→ **WRITTEN REQUEST A**:
Pull out every line of the entries that contains the word "agent".

_____

Zone data won’t go anywhere if you redo a schedule.

Like @Thomas_Lerman said, if you have spots that are dry, your coverage probably isn’t that great. You can attempt to fix by adjusting the nozzles themselves to make sure you get coverage from sprinkler to sprinkler (overlap). In the meantime, you can shift the efficiency down for the zone, which basically says that “my coverage/uniformity sucks” and it will increase duration to help get those dry spots more water. Depending how bad your coverage is, this could make areas extra wet, so keep that in mind.

How would I adjust the efficiency of the zone down?

Under the advanced settings for the zone, there is a spot to adjust efficiency.

Oh nice, I somehow skipped right over that setting haha! Maybe because most of the articles on here that I’ve been reading mainly focus on increasing frequency through crop coefficient or increasing duration by lowering the nozzle output. I found this article that seems to explain the efficiency setting more:

How can I edit my Advanced Zone Settings?.

It’s a little overwhelming to be honest because there are 3+ ways to increase the duration of a zone and it’s hard to know which way is the right way.

Just an aside. Are you sure the brown areas are indeed due to lack of water? Could be a fungus, grubs, or other issue.

I gave up on the deep watering theory a long time ago. As a theory it makes sense but no matter how long I water seems I can’t get deep enough with thousands of dollars water bill. I am of the thinking that only rain can water it deep. My job is to water a little bit to keep it cool until the next rain. So my vote will be to increase frequency. But try it yourself and see how it goes.

I had the same problem, but I live in Colorado with cool weather grass (Blue Grass). I use a “Fixed Schedule” in the summer but in cooler weather, Spring & Fall, switch to Flex Monthly because Flex Monthly waters way too much for me in the hotter summer months. What I did to “fix” the brown spot problem was increase the slope. Go to Zones, pick your problem zone, choose “Edit” and increase your slope until you find your sweet spot. I was not using enough slope. By increasing your slope Rachio will impose a soak time and that has solved my brown spot problem. Now my brown spot problem is gone and my yard looks great. I have a Gen 2 system.

How often have you been fertilizing the yard. Was it sod when it was put in 2 years ago? It’s possible you simply need to fertilize it more. Sod is heavily fertilized often and sod can go into shock and get brown eventually if it’s not kept up or weened of that slowly. I found that out the hard way myself.

_____

→ **WRITTEN REQUEST B**:
Translate this sentence from the lawn watering discussion into Spanish: "Under the advanced settings for the zone, there is a spot to adjust efficiency."

_____

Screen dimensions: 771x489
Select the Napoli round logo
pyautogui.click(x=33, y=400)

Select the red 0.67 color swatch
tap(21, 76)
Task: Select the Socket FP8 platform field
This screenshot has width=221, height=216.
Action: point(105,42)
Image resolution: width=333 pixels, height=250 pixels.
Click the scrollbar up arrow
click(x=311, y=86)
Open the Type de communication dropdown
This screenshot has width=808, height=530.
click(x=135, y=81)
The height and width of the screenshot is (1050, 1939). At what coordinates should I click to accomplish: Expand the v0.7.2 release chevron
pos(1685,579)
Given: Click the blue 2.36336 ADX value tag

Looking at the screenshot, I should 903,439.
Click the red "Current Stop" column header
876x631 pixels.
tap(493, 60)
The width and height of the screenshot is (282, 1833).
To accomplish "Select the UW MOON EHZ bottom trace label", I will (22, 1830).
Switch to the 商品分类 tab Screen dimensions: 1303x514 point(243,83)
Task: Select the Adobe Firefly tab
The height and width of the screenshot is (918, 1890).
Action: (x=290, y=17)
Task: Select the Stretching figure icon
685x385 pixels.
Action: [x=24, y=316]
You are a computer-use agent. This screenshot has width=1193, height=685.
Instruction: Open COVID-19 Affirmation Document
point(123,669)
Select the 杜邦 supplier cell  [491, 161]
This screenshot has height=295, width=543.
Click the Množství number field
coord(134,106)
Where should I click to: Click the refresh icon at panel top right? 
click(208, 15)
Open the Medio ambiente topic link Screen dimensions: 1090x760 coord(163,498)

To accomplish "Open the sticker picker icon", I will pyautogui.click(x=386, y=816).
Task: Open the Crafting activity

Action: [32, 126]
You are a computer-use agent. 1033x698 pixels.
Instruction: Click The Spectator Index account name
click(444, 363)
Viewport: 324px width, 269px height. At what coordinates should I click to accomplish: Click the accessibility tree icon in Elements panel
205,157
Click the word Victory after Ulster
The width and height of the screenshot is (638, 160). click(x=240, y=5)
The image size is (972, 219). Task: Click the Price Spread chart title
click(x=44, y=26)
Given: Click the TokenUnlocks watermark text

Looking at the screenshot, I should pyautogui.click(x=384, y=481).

_____

→ **TASK ANSWER A**:
You are a computer-use agent. This screenshot has width=1193, height=685.
You are a computer-use agent. 1033x698 pixels.

→ **TASK ANSWER B**:
En la configuración avanzada de la zona, hay un lugar para ajustar la eficiencia.